EXERCISE INPUTS:
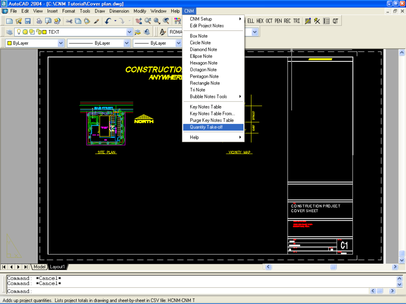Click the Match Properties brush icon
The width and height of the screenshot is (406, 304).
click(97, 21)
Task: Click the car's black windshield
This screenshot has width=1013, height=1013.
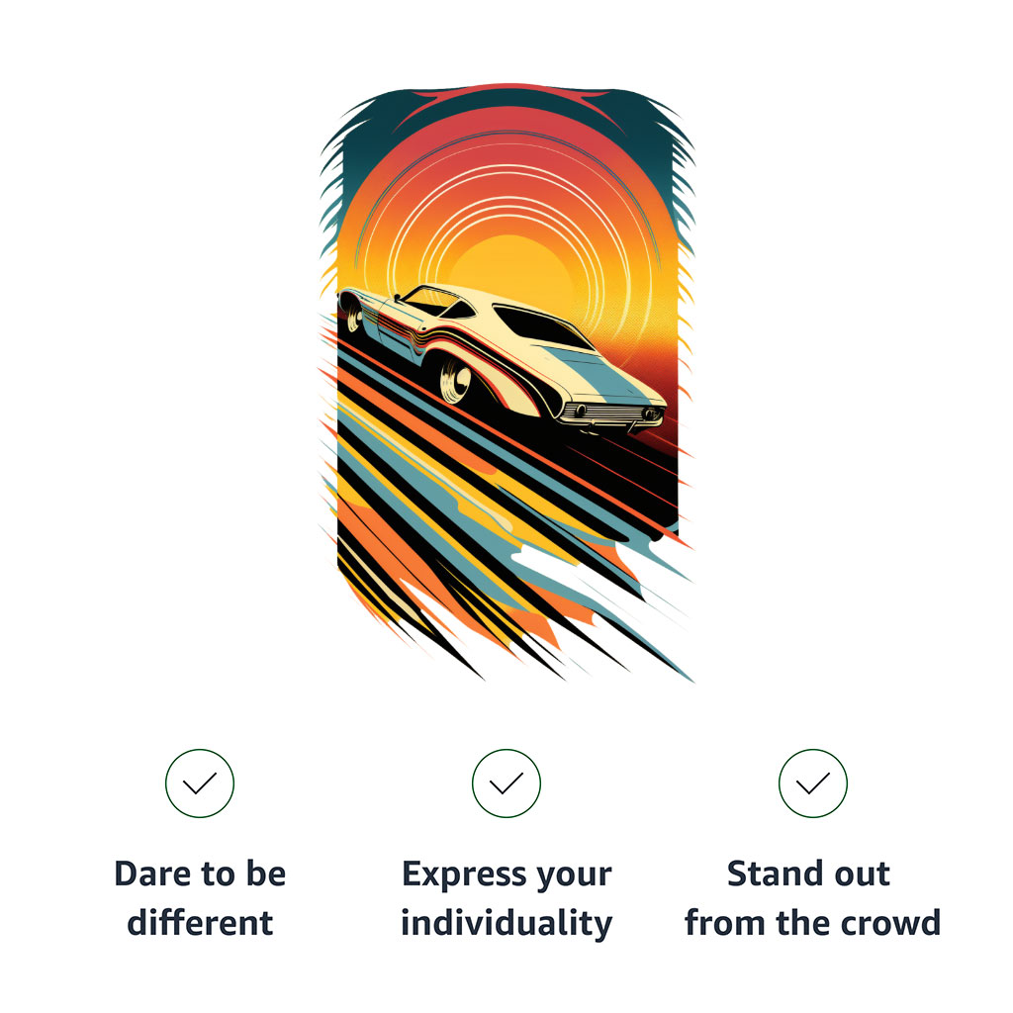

WHAT TO DO: Starting with the line that holds "Task: Click the car's black windshield", copy every line exactly through the final line of the material, but skip the pictures.

OUTPUT OF THE EXERCISE:
Task: Click the car's black windshield
This screenshot has width=1013, height=1013.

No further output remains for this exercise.